ACTIVITY:
Copy out all the entries word for word.

[Saved data entries]

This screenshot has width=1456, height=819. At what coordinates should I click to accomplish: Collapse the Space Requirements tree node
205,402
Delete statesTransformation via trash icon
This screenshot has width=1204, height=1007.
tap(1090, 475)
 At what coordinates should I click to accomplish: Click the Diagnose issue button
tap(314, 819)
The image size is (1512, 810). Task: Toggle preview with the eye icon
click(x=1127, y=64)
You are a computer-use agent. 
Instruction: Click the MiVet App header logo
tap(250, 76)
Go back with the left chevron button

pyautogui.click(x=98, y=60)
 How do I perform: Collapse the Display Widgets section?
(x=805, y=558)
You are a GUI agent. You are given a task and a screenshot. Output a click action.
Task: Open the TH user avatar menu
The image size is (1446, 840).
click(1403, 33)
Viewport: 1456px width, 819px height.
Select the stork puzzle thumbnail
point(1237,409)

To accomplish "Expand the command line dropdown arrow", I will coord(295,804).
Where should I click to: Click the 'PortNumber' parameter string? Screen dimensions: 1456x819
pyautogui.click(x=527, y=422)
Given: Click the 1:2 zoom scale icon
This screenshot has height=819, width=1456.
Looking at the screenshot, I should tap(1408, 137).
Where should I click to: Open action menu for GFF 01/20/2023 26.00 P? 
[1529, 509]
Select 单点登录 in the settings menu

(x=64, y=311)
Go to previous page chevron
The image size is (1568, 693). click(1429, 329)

WORKED SOLUTION:
This screenshot has width=1456, height=819. At what coordinates should I click to accomplish: Collapse the Space Requirements tree node
205,402
Delete statesTransformation via trash icon
This screenshot has width=1204, height=1007.
tap(1090, 475)
 At what coordinates should I click to accomplish: Click the Diagnose issue button
tap(314, 819)
The image size is (1512, 810). Task: Toggle preview with the eye icon
click(x=1127, y=64)
You are a computer-use agent. 
Instruction: Click the MiVet App header logo
tap(250, 76)
Go back with the left chevron button

pyautogui.click(x=98, y=60)
 How do I perform: Collapse the Display Widgets section?
(x=805, y=558)
You are a GUI agent. You are given a task and a screenshot. Output a click action.
Task: Open the TH user avatar menu
The image size is (1446, 840).
click(1403, 33)
Viewport: 1456px width, 819px height.
Select the stork puzzle thumbnail
point(1237,409)

To accomplish "Expand the command line dropdown arrow", I will coord(295,804).
Where should I click to: Click the 'PortNumber' parameter string? Screen dimensions: 1456x819
pyautogui.click(x=527, y=422)
Given: Click the 1:2 zoom scale icon
This screenshot has height=819, width=1456.
Looking at the screenshot, I should tap(1408, 137).
Where should I click to: Open action menu for GFF 01/20/2023 26.00 P? 
[1529, 509]
Select 单点登录 in the settings menu

(x=64, y=311)
Go to previous page chevron
The image size is (1568, 693). click(1429, 329)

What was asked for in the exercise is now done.